RNAPII fate in response to damage is controlled sequentially, first by TC-NER and then by GG-NER, the latter being greatly responsible for the control of RPB1 levels in human keratinocytes exposed to UV light. In addition to the results shown here, the sequential control of RNAPII levels is supported by the fact that transcription is inhibited shortly after damage and, therefore, lesion recognition by TC-NER will decrease. Conversely, lesion recognition by GG-NER is active for longer periods of time, favouring the proposed sequential control of RPB1 abundance.

A retrospective analysis of relevant published data suggests that connection between lesion processing and the control of RPB1 levels herein proposed might have been overlooked. The seminal work by Ratner and co-workers [10] presented different clues suggesting that NER-deficient cells have altered RPB1 levels in response to UV light: (i) Results in Fig. 1 show that XPD mutant fibroblasts have reduced levels of RPB1 in comparison to WT cells, (ii) Results in Fig. 6 show the same, but this time using XPA and XPG mutant fibroblasts and, (iii) Fig. 6 also shows that XPC mutant fibroblasts present higher levels of RPB1 than its WT counterpart (please see Ratner et al.,1998) . Additionally, the Sancar laboratory showed an enhancement in template-strand repair in XPC mutant fibroblasts, a result that suits the idea of the present work, where GG-NER deficiency could lead to more RPB1, hence favouring transcription and template-strand repair [47]. Therefore, we propose there might be an enhancement of TC-NER activity in GG-NER deficient cells, not only because there is no repair by GG-NER, but also because of higher levels of RPB1 in response to any damage dealt by NER. Conversely, mutant cells in lesion processing NER factors (XPA, XPB, XPD, XPF, and XPG) will deal with reduced levels of RPB1 and lower TC-NER activity.
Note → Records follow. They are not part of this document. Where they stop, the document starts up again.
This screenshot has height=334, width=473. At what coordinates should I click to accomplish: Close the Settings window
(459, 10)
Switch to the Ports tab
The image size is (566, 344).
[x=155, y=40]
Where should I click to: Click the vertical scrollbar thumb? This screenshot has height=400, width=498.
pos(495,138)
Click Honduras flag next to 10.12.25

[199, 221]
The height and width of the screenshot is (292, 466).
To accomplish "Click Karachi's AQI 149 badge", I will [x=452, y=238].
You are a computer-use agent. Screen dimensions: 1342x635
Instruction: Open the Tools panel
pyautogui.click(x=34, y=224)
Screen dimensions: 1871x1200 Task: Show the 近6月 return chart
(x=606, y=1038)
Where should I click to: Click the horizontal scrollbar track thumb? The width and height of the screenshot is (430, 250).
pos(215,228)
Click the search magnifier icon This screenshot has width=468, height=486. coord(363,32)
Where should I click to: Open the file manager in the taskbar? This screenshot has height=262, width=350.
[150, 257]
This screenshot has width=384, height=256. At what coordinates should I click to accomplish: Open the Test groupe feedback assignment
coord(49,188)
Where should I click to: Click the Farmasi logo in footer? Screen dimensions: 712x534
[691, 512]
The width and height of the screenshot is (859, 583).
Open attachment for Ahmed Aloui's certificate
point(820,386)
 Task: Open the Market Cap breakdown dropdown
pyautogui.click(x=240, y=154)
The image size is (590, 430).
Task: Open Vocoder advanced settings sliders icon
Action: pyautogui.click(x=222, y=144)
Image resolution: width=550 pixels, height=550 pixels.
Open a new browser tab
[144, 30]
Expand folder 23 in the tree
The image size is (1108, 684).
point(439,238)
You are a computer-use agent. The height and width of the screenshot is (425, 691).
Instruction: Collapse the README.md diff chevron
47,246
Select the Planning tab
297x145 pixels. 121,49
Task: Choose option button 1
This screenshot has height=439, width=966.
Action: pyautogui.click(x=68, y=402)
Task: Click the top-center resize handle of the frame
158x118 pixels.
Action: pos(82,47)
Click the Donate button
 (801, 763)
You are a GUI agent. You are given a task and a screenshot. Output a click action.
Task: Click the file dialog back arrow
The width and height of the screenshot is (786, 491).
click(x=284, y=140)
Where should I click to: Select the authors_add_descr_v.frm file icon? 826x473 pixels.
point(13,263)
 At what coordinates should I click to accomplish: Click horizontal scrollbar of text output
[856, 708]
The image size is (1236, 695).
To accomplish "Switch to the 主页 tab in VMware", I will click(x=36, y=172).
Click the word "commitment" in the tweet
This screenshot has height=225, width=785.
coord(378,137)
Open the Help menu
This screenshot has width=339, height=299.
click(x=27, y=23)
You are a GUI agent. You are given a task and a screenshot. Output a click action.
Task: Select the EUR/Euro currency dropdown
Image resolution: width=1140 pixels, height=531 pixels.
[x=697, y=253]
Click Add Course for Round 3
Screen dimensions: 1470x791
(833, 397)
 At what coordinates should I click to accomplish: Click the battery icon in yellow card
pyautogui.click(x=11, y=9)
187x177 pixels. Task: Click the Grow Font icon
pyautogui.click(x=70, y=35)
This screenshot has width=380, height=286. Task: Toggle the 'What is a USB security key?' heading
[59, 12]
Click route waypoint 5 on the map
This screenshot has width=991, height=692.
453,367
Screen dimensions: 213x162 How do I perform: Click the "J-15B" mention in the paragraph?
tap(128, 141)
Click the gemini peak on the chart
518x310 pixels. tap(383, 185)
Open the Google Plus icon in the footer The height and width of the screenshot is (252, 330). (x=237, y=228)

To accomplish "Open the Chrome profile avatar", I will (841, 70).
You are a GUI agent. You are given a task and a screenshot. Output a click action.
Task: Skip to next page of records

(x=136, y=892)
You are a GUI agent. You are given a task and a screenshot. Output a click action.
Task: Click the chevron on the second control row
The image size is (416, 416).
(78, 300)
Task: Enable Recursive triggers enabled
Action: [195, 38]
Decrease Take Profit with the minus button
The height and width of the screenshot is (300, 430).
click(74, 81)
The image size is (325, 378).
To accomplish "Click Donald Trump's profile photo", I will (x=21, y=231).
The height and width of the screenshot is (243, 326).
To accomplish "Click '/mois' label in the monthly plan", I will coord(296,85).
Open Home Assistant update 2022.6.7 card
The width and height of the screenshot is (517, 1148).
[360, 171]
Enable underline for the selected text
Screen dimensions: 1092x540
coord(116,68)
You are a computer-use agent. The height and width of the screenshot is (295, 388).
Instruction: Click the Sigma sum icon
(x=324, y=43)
In line with this, different reports showed altered gene expression patterns in NER-deficient cells in response to damaging agents [12, 48].

In cis versus in trans degradation of RPB1

There is a substantial difference between in cis degradation or an in trans signalling cascade controlling RPB1 levels: in cis degradation would facilitate lesion clearance and repair, while in a signalling cascade, RPB1 degradation is not related to lesion clearance nor repair, but to the overall control of the gene expression response. With regard to a chromatin-loaded and phosphorylated RPB1, it is currently unknown how and when RNAPII eviction precedes degradation or re-usage. Recently, two different RNAPII eviction systems were proposed: a classic TC-NER reaction, where eviction and repair are linked [19, 20, 49], and a VCP/p97 repair-independent pathway, which may act as a backup for TC-NER to ensure RNAPII eviction [19, 20]. Although both eviction pathways were proposed to induce some level of RPB1 degradation, it is unclear how they compare to each other in the control of RPB1 fate after eviction (degradation or re-usage).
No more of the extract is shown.